16 Mayıs 2019 Perşembe

Eski Türklerde Bilim

 
 
 
Eski Türklerde Bilim
 
 
Yusuf Güldür

 
 
 
Türk Tarihinde bilime yönelişin özellikle İslâmiyet’in kabulünden sonra olduğu su götürmez bir gerçektir. İlk emri “Oku!” olan dinimiz, tüm mensuplarını olduğu gibi Türk Milletini de bilime teşvik etmiş ve özellikle Karahanlılar’dan itibaren bilim, Türklerin de en fazla önem verdiği konulardan birisi olmuştur.

 
Büyük Türk bilginleri genel olarak İslâmiyet’ten sonraki dönemde görülmüştür. Lâkin İslâm Öncesi Türk topluluklarının da bilime bütünüyle uzak olduğunu söylemek tarihsel gerçeklerle pek bağdaşmamaktadır.
 
 
Kadim Türkler’de Bilim

 
Bilim Türkler için metodolojik bir disiplin olmaktan ziyade, pratik faydaları olan alanda gelişme göstermiştir.
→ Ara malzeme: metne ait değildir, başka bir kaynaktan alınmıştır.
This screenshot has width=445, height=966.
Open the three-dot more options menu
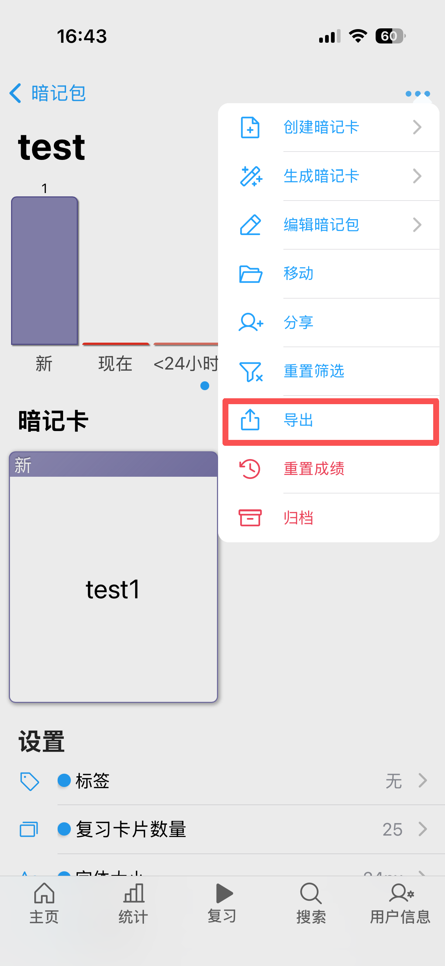tap(418, 93)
Örneğin sürekli olarak doğayla iç içe yaşayan Türkler, pek çok bitki ve hayvan türünü tanıma fırsatı bulmuşlardır ki, Türk Toplumları’ndaki botanik ve zooloji bilgisi pek az millette vardır.

 
 
Farklı bitkilerden pratik amaçlarla yararlanan Türkler, bitkileri kullanarak ilaçlar imal etmişlerdir. Türk tarihinde “atasagun” denilen hekimler, “otacı” denilen eczacıların ürettikleri ilaçlarla pek çok derde derman bulmuşlardır. 
 
 
Yani Türkler’de tıp ve eczacılık, pratik temelde gelişmiştir. Türkler erken dönemde kırık, çıkık, yara ve doku zedelenmelerine karşı tedavi geliştirme kabiliyetinde iken, zamanla sahip oldukları bilgi ve tecrübe ile tıp alanında gelişim göstermişlerdir.

 
Bunun dışında, Türklerin zaman yönetimi için kullandıkları evvelce bir yazımızda değindiğimiz 12 Hayvanlı Türk Takvimi vardır ki, bu, astronomi biliminin yine pratik amaçlara matuf olarak kullanıldığını gösterir. 
 
 
Yani Türkler, uzayı bir bütün olarak incelemek yerine, onlara pratik hayatta fayda sağlayacak bilgileri edinmeyle yetinmişlerdir.

 
Kök Türkler döneminde madenlerden faydalandığı bilinen Türkler, erittikleri demirden; kılıç, kama, ok, kap ve gündelik hayatta kullandıkları bir çok malzemeyi üretmeyi başarmışlardır.

 
Uygurlar Döneminde Bilim

 
Bilim konusunda Çin Uygarlığı’ndan etkilenen kadim Türkler, Çinliler’den öğrendikleri mumyalama yöntemini zaman zaman kullanmışlardır ki, bu hem tıp, hem eczacılık hem de anatomi adına önemli bir gelişmedir.

 
Tıp alanında diğer Türk toplumlarından daha üst düzey bilgiye sahip olan Uygurlar ilaçla tedavi konusunda bir hayli gelişmişler, zihinsel rahatsızlıklar ve spesifik bazı rahatsızlıklara karşın etkili tedavi yöntemleri uygulamışlardır.

 
Hunlar zamanında Fergana Kanalı gibi bazı su kanalları inşa eden Türkler, daha çok taşıyabilecekleri nitelikte eşyalar yapmışlar ve ölenleriyle birlikte onları kurgan denilen mezarlara gömmüşlerdir. 
 
 
Nitekim Orta Asya’da arkeologların dikkatini çeken kurganlar, kadim Türklerin kültürleri kadar, bilimsel gelişmişlikleriyle ilgili de bize bilgi vermektedir.

 
Pek çok madeni ustalıkla işleyebilen Türkler, Uygurlar zamanında yerleşik hayata geçerek bilim alanında altın çağlarını yaşamışlardır ki, bu dönemde özellikle tarım, mimari ve sanat alanlarında geliştikleri gibi bilim alanında da gelişmişler ve Türk tarihinde matbaayı ilk kullananTürk toplumu olarak tarihe geçmişlerdir.

 
Prof. Dr. Esin Kahya, Eski Türkler’de Bilim adlı makalesinde Uygurların büyük kütüphaneler kurduğunu ve özellikle matematikte desimal (on tabanlı) sistemi kullandıklarını ifade etmiştir.